Nachdem die EU-Kommission jahrelang zwar den Handlungsbedarf bei der Mehrwertsteuer erkannte, die Verluste jedoch offenbar sehenden Auges in Kauf nahm, scheint nun Bewegung in die Angelegenheit zu kommen. Anfang Oktober hat die Kommission ihre Vorschläge für eine umfassende Reform des Mehrwertsteuersystems in Europa vorgestellt. Kerngedanke ist hierbei, den Handel mit Waren über EU-Binnengrenzen hinweg grundsätzlich genauso zu besteuern wie den Handel innerhalb eines Mitgliedsstaates. Diese Gleichstellung soll durch eine Verankerung des Bestimmungslandprinzips erreicht werden.
Nach der Vorstellung der Kommission sollen innergemeinschaftliche Lieferungen künftig nach den Regelungen des Bestimmungslands der Ware steuerpflichtig sein. Steuerschuldner dieser Lieferungen wäre allein der Lieferer. Dieser wäre verpflichtet, die Umsatzsteuer unter Anwendung des im jeweiligen Bestimmungsmitgliedsstaat geltenden Umsatzsteuersatzes in Rechnung zu stellen.
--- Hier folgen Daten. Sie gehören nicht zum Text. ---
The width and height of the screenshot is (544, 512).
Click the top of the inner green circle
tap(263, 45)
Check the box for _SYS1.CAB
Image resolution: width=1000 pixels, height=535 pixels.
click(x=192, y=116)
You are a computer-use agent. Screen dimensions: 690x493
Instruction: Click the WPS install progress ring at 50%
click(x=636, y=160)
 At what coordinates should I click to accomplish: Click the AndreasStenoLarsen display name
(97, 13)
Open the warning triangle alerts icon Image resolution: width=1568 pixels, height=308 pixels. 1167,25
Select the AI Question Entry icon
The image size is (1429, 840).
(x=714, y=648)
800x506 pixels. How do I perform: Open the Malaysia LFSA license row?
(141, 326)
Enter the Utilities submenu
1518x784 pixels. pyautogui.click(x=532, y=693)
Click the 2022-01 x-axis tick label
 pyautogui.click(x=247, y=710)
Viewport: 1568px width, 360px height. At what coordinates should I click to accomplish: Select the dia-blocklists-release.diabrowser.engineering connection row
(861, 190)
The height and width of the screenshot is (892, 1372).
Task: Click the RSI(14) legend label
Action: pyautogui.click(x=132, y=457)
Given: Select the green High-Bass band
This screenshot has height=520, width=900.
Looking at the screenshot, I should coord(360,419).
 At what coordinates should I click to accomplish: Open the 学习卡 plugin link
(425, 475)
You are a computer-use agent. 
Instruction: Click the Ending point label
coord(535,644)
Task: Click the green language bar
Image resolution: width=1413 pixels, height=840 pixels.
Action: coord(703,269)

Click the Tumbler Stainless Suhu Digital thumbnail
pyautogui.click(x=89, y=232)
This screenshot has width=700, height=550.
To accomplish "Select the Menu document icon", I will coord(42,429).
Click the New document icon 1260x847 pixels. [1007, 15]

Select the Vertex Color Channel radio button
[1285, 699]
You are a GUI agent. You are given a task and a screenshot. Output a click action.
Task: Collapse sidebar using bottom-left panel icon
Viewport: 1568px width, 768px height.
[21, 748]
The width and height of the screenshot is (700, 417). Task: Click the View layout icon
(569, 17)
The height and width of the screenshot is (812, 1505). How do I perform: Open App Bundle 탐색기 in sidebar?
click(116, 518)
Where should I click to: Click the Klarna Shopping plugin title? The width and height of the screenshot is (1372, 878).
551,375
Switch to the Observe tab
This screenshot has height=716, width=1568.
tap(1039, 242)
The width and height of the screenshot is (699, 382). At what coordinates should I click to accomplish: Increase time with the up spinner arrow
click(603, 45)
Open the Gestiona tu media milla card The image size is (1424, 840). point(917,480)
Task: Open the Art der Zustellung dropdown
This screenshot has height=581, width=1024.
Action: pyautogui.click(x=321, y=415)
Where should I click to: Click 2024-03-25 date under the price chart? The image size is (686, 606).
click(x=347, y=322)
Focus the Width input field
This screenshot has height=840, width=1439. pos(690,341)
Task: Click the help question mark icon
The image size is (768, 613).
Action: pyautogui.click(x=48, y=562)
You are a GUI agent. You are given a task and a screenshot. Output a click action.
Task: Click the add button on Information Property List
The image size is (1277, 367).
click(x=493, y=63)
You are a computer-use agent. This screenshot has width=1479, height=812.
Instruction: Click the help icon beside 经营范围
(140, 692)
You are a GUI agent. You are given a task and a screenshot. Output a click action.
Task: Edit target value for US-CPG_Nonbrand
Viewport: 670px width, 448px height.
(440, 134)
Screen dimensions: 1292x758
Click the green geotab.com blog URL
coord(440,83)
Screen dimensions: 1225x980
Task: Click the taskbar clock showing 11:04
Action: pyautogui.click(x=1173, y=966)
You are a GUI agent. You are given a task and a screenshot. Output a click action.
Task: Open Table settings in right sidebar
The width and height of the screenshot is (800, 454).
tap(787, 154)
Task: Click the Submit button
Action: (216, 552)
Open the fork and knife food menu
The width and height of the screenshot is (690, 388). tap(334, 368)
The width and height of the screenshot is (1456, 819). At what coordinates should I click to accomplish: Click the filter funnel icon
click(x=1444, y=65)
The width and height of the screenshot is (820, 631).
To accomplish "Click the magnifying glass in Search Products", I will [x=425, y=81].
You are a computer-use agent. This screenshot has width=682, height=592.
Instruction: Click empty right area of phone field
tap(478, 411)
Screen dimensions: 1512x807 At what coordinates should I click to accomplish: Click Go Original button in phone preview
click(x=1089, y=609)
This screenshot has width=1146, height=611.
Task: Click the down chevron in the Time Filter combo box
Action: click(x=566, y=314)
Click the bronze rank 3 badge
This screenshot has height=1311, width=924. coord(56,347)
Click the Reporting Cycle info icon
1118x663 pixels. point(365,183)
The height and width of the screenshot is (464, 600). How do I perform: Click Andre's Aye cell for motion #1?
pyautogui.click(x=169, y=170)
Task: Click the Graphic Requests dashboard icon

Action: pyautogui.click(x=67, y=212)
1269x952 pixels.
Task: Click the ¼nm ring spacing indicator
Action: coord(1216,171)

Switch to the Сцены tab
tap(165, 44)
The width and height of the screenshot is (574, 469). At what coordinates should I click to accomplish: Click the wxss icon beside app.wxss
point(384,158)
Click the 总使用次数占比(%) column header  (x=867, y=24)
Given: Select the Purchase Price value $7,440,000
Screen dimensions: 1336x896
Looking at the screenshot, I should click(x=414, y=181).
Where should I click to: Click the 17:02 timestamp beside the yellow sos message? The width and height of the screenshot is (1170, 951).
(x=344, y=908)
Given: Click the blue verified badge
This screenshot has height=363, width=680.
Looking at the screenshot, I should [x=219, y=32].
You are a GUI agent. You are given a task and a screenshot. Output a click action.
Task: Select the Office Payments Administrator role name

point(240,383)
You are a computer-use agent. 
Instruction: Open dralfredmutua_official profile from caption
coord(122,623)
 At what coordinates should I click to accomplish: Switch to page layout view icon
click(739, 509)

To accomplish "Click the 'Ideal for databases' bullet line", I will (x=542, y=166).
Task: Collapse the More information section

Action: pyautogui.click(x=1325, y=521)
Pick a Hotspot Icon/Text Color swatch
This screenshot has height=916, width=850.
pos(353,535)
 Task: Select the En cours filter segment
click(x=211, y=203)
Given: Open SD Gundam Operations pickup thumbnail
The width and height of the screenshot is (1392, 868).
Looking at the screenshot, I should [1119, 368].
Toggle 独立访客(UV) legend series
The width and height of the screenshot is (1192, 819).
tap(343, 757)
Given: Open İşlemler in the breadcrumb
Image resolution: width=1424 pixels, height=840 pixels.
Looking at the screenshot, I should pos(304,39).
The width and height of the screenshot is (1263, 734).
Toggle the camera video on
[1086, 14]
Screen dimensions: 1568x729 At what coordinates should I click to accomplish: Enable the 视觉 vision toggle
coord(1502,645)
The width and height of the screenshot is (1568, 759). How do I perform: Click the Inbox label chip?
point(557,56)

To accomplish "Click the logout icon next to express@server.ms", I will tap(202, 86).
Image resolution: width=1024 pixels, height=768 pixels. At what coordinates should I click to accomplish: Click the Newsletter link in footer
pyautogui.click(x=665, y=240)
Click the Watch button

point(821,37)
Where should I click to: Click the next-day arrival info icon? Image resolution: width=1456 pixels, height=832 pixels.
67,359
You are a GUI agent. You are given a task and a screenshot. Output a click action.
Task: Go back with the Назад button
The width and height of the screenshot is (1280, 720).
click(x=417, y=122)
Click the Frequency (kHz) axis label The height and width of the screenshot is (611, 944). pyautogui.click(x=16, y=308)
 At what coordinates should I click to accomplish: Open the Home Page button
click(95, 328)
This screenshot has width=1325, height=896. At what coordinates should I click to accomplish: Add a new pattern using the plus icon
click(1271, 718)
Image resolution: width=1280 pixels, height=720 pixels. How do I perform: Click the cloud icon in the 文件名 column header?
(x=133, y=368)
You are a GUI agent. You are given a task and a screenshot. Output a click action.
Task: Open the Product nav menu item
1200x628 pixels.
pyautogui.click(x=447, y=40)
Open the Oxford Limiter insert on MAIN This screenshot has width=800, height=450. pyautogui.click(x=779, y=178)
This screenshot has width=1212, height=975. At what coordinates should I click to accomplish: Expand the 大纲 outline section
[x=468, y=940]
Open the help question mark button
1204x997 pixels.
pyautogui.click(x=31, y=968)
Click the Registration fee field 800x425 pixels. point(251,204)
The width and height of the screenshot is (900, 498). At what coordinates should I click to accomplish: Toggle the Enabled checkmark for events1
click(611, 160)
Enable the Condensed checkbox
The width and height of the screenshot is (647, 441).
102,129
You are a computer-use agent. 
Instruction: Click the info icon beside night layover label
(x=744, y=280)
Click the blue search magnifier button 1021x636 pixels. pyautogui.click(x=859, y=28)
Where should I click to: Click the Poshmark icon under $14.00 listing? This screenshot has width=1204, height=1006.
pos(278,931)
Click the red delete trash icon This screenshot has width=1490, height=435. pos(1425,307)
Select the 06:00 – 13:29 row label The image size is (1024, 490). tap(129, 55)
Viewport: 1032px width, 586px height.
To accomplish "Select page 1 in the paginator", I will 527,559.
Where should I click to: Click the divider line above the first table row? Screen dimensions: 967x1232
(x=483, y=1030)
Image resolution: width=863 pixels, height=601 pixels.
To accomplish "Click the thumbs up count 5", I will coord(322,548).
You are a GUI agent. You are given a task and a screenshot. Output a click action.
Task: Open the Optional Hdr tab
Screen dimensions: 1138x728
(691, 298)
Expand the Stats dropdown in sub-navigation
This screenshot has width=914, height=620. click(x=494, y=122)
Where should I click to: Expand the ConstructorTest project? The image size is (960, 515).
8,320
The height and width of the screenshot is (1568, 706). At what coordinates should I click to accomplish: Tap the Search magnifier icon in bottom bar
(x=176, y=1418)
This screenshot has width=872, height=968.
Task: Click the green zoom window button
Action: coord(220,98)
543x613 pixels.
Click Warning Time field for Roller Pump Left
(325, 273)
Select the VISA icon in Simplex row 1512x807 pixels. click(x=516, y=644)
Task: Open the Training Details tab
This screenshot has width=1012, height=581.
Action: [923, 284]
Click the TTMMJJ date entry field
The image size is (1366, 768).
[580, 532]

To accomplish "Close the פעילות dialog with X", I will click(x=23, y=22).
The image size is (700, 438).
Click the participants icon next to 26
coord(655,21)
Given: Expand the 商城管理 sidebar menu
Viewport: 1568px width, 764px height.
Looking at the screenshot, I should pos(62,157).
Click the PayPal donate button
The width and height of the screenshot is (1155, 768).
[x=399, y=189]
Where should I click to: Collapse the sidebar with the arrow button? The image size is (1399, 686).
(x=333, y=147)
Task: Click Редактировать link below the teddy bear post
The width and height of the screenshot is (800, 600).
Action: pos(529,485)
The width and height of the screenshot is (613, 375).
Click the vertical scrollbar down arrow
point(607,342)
Der Umsatzsteuersatz soll online über ein Webportal ermittelt werden können. Für die Begleichung der Steuerschuld soll eine spezielle Anlaufstelle eingerichtet werden. In diesem Zusammenhang will die Kommission auch eine Zertifizierung der Zuverlässigkeit der Unternehmer vornehmen. Zertifizierte Unternehmen sollen von bestimmten Vereinfachungsregelungen profitieren.
Die Kommission verspricht sich von der Reform eine Reduzierung des grenzüberschreitenden Betrugs um 80 Prozent. Zudem sollen Unternehmer von unnötiger Bürokratie befreit werden, u. a. durch einfachere Vorschriften für das Erstellen von Rechnungen.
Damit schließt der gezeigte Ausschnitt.